Applications of reflectance confocal microscopy in photoaging and aesthetic conditions: skin characterization and treatment monitoring
Reflectance confocal microscopy (RCM) is an in-vivo, non-invasive imaging modality that provides a high-resolution image of the epidermis and upper dermis. RCM has been utilized as a diagnostic aid for several inflammatory, infectious, and malignant skin conditions; however, its use for clinical and aesthetic skin purposes has not been well established. The purpose of this review is to describe the landscape of RCM utilization for the application of aesthetic skin conditions.
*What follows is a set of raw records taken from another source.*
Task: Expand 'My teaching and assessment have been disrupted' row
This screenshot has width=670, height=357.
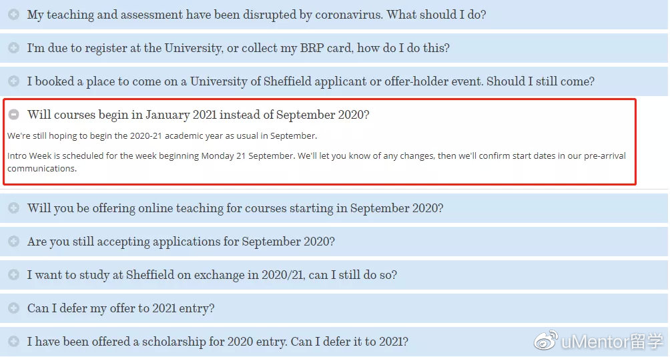Action: (x=334, y=15)
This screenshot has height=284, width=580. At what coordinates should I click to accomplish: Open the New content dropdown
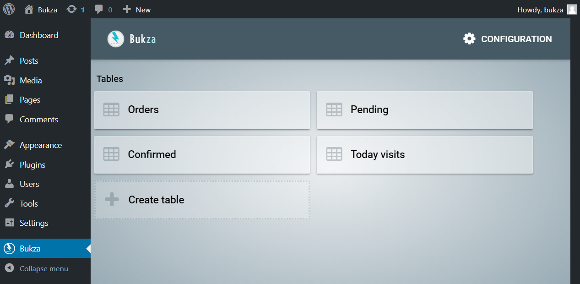tap(137, 10)
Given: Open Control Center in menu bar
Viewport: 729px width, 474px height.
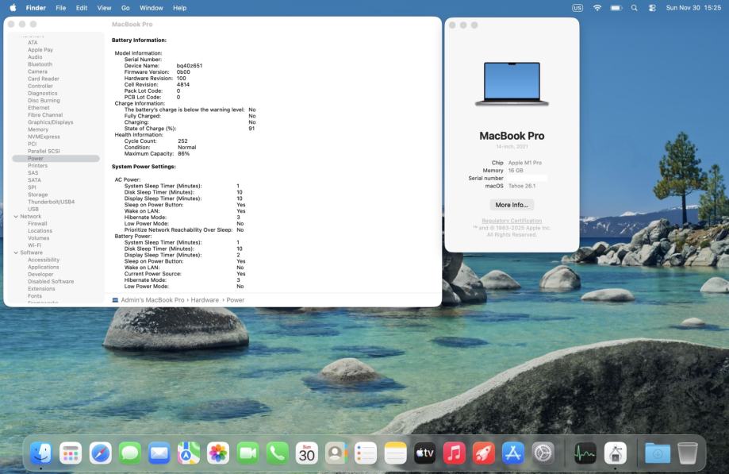Looking at the screenshot, I should click(652, 8).
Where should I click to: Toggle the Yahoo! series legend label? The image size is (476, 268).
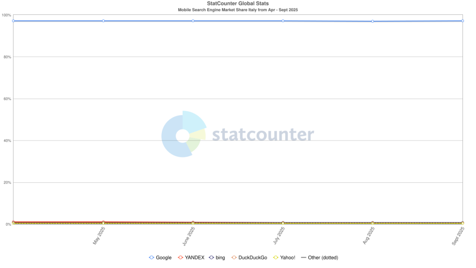pyautogui.click(x=287, y=257)
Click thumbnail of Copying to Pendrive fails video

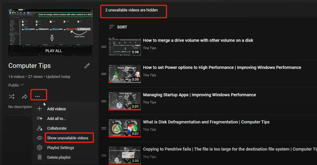click(124, 155)
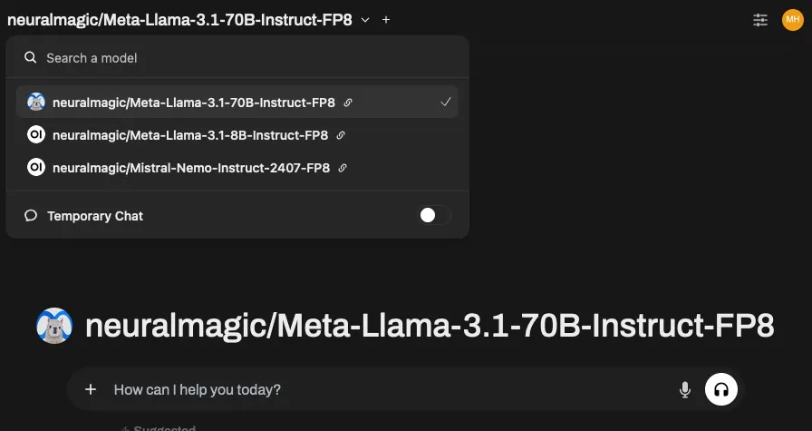Collapse the model selector chevron in header
The height and width of the screenshot is (431, 812).
point(365,19)
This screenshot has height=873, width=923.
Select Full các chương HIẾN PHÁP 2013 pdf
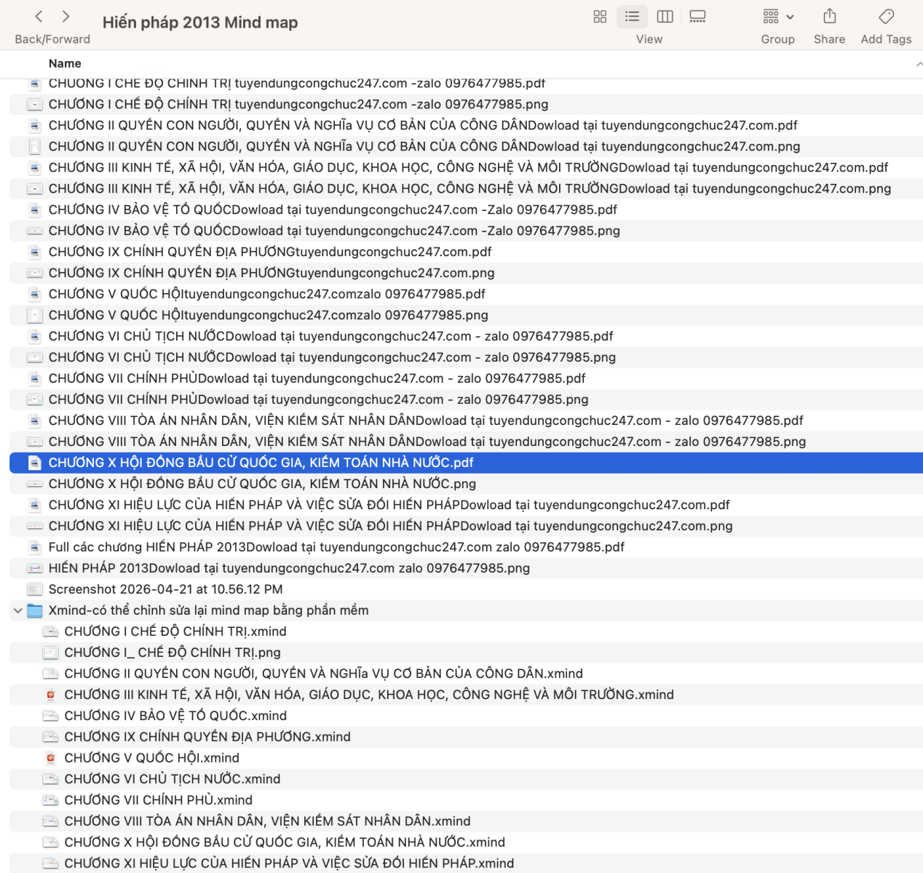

A comprehensive literature search was conducted using PubMed using the search terms “reflectance confocal microscopy cosmetic”, and “reflectance confocal microscopy aesthetic”. The search was limited to clinical and animal studies published in English in the last 10 years. RCM must have been utilized to measure an aesthetic dermatological outcome to be eligible for the review. After data abstraction, a total of 46 studies that met the inclusion criteria were identified. The most common utilization of RCM for cosmetic conditions included treatment monitoring and skin morphologic characterization. The primary skin conditions evaluated included skin aging, pigmentation, skin dryness, irritated, and sensitive skin related conditions. Treatment monitoring was primarily conducted for topical agents for skin hydration, skin UV protection, acne, skin dryness, and skin pigmentation purposes. Identification of histo-structural correlations with aesthetic skin conditions may pave the way for future aesthetic drug development. As the popularity of cosmetic dermatologic procedures continues to increase, utilization of RCM for skin characterization and treatment monitoring may be beneficial.